- [PROBLEM STATEMENT]
Write out every line of the data below exactly as given.

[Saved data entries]

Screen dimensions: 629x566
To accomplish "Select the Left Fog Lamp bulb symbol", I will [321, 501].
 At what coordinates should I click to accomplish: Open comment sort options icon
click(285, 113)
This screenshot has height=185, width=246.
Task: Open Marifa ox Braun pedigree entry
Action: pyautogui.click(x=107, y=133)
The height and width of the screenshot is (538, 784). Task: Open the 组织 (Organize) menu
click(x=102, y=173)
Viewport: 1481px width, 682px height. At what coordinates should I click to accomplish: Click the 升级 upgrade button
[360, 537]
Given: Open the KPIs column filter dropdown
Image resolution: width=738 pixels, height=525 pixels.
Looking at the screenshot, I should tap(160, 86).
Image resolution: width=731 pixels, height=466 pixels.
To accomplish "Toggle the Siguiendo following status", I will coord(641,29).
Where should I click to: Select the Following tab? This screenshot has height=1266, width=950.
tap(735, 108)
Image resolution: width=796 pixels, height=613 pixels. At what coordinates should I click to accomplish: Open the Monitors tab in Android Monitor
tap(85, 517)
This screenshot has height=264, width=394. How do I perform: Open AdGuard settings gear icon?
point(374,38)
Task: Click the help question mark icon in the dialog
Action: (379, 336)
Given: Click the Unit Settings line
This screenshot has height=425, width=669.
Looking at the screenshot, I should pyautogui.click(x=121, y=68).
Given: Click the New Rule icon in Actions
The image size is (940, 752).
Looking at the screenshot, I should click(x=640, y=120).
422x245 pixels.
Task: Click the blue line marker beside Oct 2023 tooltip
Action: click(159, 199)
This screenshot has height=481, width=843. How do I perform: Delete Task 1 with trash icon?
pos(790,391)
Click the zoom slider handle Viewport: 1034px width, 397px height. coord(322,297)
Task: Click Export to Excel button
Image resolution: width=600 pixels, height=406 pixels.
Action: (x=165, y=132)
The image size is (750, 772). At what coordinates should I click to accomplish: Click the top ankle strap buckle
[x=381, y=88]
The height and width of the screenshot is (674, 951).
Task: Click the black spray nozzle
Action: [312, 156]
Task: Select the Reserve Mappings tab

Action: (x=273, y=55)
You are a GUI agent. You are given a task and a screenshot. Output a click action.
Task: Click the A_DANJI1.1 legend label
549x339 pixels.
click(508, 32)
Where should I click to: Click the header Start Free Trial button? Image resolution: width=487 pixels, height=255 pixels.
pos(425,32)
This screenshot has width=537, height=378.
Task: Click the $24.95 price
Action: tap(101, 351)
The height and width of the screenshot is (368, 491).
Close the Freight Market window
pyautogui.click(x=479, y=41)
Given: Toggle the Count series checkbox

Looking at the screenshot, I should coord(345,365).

- [RESPONSE AREA]
Screen dimensions: 629x566
To accomplish "Select the Left Fog Lamp bulb symbol", I will [321, 501].
 At what coordinates should I click to accomplish: Open comment sort options icon
click(285, 113)
This screenshot has height=185, width=246.
Task: Open Marifa ox Braun pedigree entry
Action: pyautogui.click(x=107, y=133)
The height and width of the screenshot is (538, 784). Task: Open the 组织 (Organize) menu
click(x=102, y=173)
Viewport: 1481px width, 682px height. At what coordinates should I click to accomplish: Click the 升级 upgrade button
[360, 537]
Given: Open the KPIs column filter dropdown
Image resolution: width=738 pixels, height=525 pixels.
Looking at the screenshot, I should tap(160, 86).
Image resolution: width=731 pixels, height=466 pixels.
To accomplish "Toggle the Siguiendo following status", I will coord(641,29).
Where should I click to: Select the Following tab? This screenshot has height=1266, width=950.
tap(735, 108)
Image resolution: width=796 pixels, height=613 pixels. At what coordinates should I click to accomplish: Open the Monitors tab in Android Monitor
tap(85, 517)
This screenshot has height=264, width=394. How do I perform: Open AdGuard settings gear icon?
point(374,38)
Task: Click the help question mark icon in the dialog
Action: (379, 336)
Given: Click the Unit Settings line
This screenshot has height=425, width=669.
Looking at the screenshot, I should pyautogui.click(x=121, y=68).
Given: Click the New Rule icon in Actions
The image size is (940, 752).
Looking at the screenshot, I should click(x=640, y=120).
422x245 pixels.
Task: Click the blue line marker beside Oct 2023 tooltip
Action: click(159, 199)
This screenshot has height=481, width=843. How do I perform: Delete Task 1 with trash icon?
pos(790,391)
Click the zoom slider handle Viewport: 1034px width, 397px height. coord(322,297)
Task: Click Export to Excel button
Image resolution: width=600 pixels, height=406 pixels.
Action: (x=165, y=132)
The image size is (750, 772). At what coordinates should I click to accomplish: Click the top ankle strap buckle
[x=381, y=88]
The height and width of the screenshot is (674, 951).
Task: Click the black spray nozzle
Action: [312, 156]
Task: Select the Reserve Mappings tab

Action: (x=273, y=55)
You are a GUI agent. You are given a task and a screenshot. Output a click action.
Task: Click the A_DANJI1.1 legend label
549x339 pixels.
click(508, 32)
Where should I click to: Click the header Start Free Trial button? Image resolution: width=487 pixels, height=255 pixels.
pos(425,32)
This screenshot has width=537, height=378.
Task: Click the $24.95 price
Action: tap(101, 351)
The height and width of the screenshot is (368, 491).
Close the Freight Market window
pyautogui.click(x=479, y=41)
Given: Toggle the Count series checkbox

Looking at the screenshot, I should coord(345,365).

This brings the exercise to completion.